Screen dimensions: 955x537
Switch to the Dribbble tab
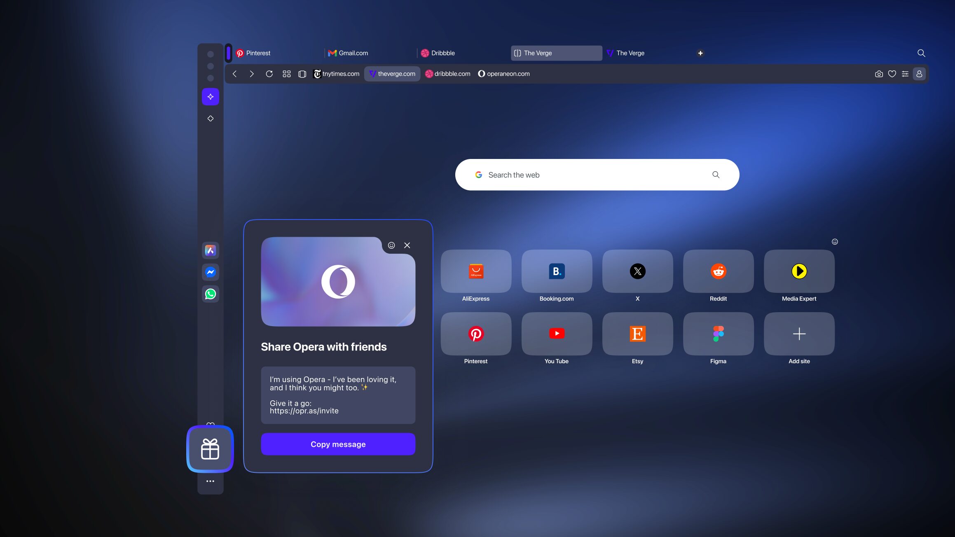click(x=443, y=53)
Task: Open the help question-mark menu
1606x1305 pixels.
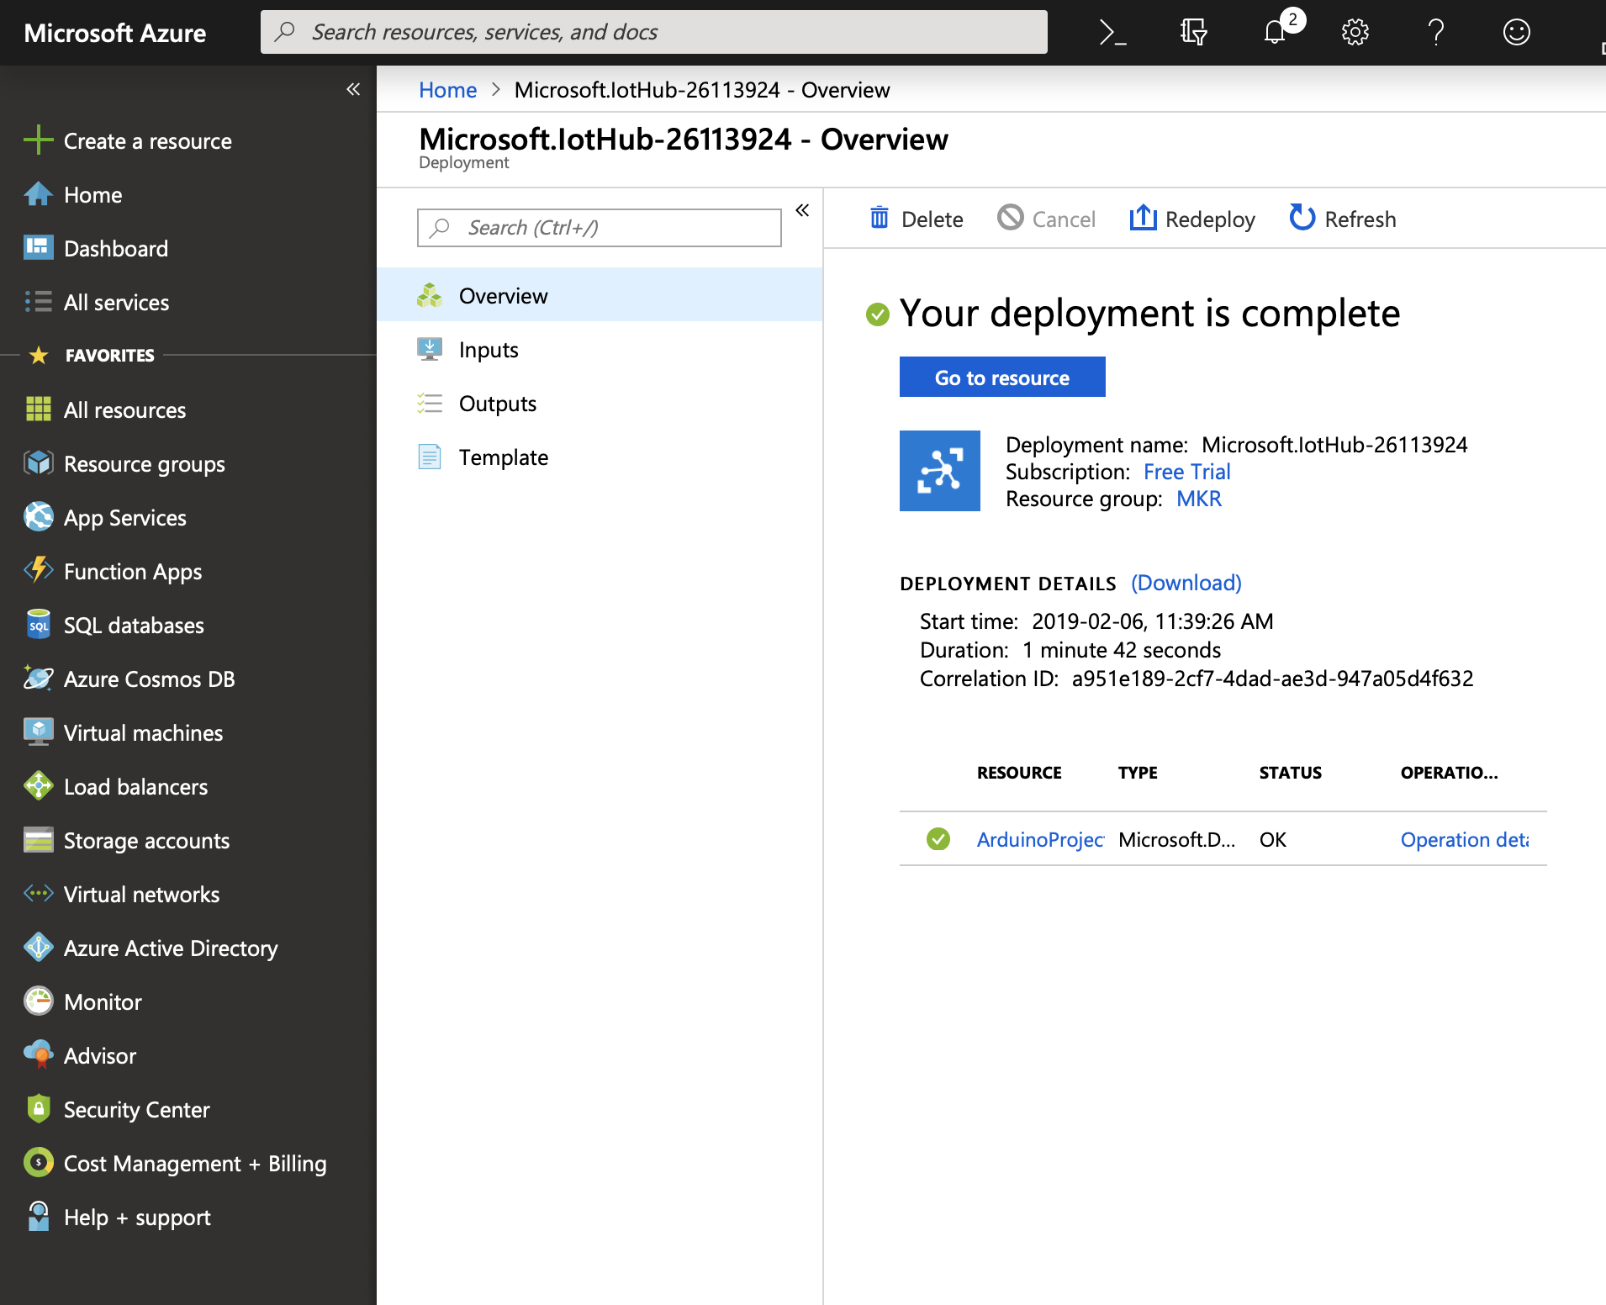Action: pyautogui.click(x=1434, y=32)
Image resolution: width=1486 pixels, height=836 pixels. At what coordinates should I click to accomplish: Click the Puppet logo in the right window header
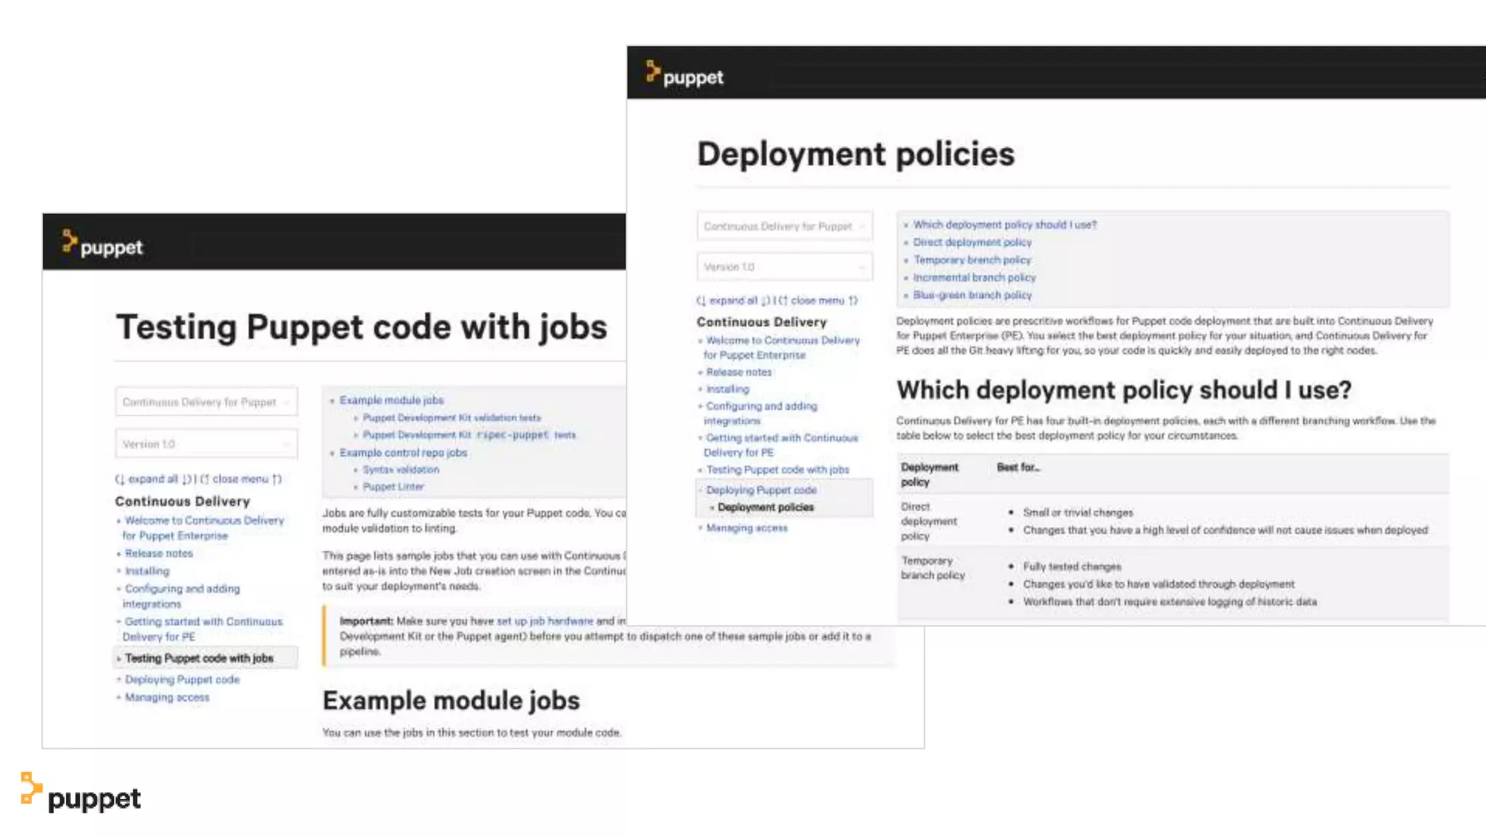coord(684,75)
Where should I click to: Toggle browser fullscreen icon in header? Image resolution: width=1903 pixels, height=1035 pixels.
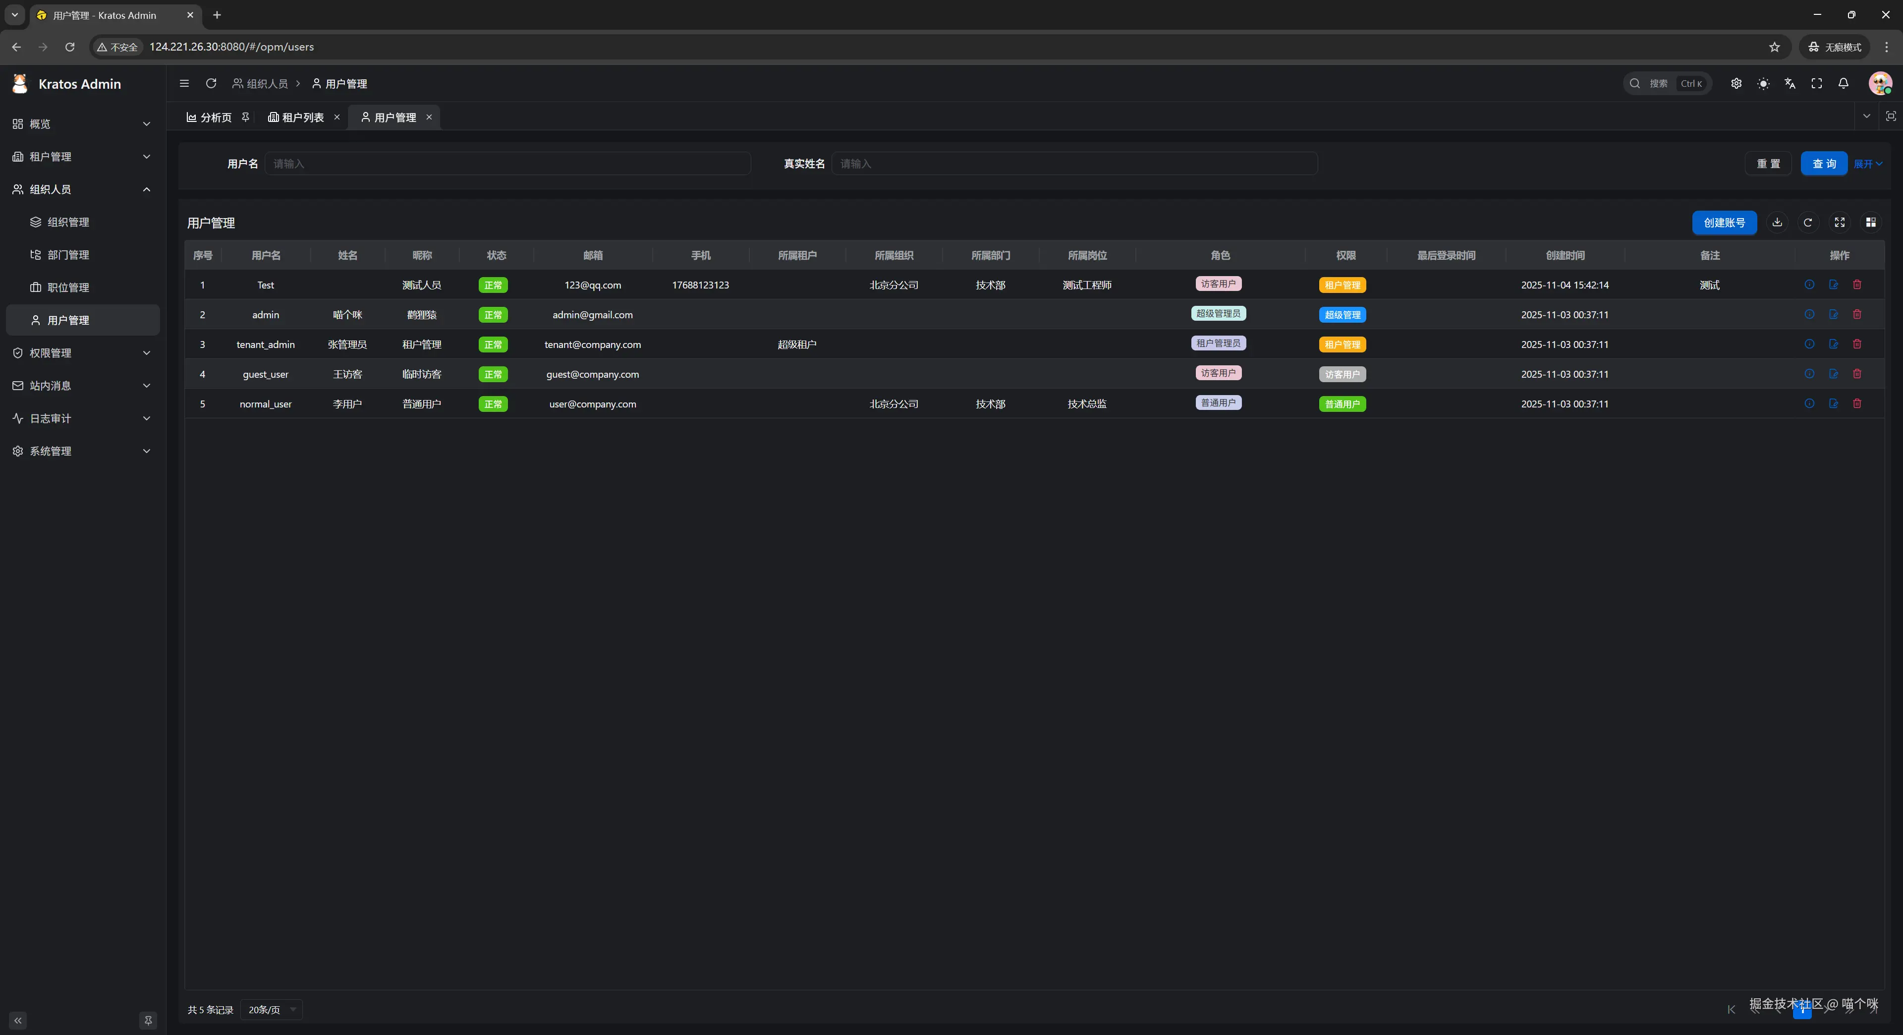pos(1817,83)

------------

• **Exercise brief**:
Take the lines from the one containing "Image resolution: width=1486" through the last line of the listing and repeat them exactly. Omit the pictures.

• **Final answer**:
Image resolution: width=1486 pixels, height=836 pixels. At what coordinates should I click to accomplish: Click the Puppet logo in the right window header
coord(684,75)
Where should I click to: Toggle browser fullscreen icon in header? Image resolution: width=1903 pixels, height=1035 pixels.
pos(1817,83)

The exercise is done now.